_Stored entries_
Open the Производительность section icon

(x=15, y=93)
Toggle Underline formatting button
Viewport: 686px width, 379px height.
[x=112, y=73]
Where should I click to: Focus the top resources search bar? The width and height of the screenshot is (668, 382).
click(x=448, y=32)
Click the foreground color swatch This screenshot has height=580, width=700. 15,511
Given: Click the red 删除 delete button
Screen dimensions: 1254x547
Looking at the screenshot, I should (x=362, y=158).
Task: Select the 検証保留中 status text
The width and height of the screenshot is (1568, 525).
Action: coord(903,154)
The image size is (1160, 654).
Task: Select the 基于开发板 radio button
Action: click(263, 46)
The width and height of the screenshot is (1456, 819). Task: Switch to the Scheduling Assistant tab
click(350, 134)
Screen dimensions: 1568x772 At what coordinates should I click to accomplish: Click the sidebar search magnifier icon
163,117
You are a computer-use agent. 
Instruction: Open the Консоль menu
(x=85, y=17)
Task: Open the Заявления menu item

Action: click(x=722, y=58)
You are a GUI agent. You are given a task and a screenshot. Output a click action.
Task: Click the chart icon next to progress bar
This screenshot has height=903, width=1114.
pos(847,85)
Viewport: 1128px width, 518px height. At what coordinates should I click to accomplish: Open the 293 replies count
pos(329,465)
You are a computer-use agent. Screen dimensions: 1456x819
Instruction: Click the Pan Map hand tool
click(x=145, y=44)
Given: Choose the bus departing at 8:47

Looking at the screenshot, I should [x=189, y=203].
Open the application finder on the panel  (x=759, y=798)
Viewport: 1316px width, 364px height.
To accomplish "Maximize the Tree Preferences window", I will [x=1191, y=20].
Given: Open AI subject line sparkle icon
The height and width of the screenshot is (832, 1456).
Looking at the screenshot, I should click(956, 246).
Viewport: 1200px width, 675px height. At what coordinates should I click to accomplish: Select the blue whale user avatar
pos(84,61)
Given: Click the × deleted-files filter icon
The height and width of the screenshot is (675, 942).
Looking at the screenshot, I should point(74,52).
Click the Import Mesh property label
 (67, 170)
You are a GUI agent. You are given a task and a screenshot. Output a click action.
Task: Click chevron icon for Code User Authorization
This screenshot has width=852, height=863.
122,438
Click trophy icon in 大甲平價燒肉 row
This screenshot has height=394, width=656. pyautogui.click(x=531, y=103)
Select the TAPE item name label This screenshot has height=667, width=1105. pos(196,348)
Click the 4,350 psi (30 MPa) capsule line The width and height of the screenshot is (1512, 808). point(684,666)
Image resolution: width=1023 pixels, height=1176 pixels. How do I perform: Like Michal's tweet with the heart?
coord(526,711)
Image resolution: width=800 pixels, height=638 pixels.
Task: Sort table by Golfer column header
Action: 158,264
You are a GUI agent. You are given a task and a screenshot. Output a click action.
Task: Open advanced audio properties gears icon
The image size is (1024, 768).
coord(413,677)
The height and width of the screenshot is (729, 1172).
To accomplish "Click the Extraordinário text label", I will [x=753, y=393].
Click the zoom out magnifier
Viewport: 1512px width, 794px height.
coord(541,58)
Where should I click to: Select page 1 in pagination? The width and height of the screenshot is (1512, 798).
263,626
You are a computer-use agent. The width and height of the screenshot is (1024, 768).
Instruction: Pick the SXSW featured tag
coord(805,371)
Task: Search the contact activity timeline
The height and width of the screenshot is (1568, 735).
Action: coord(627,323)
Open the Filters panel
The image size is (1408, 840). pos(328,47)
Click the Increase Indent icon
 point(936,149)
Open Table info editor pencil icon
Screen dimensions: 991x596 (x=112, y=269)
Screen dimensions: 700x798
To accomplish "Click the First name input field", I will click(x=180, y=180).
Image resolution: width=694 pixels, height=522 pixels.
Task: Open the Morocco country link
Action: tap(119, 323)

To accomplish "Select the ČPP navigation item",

_Exercise brief_
Copy the material from the line containing "Click the zoom out magnifier" through the line containing "coord(805,371)", inclusive, requests included. Scale every coordinate in the answers by 0.85 and round to whole numbers with halves rounded up, leaving every number in the requests unchanged.

_Worked answer_
Click the zoom out magnifier
Viewport: 1512px width, 794px height.
coord(460,49)
Where should I click to: Select page 1 in pagination? The width and height of the screenshot is (1512, 798).
224,532
You are a computer-use agent. The width and height of the screenshot is (1024, 768).
Instruction: Pick the SXSW featured tag
coord(684,315)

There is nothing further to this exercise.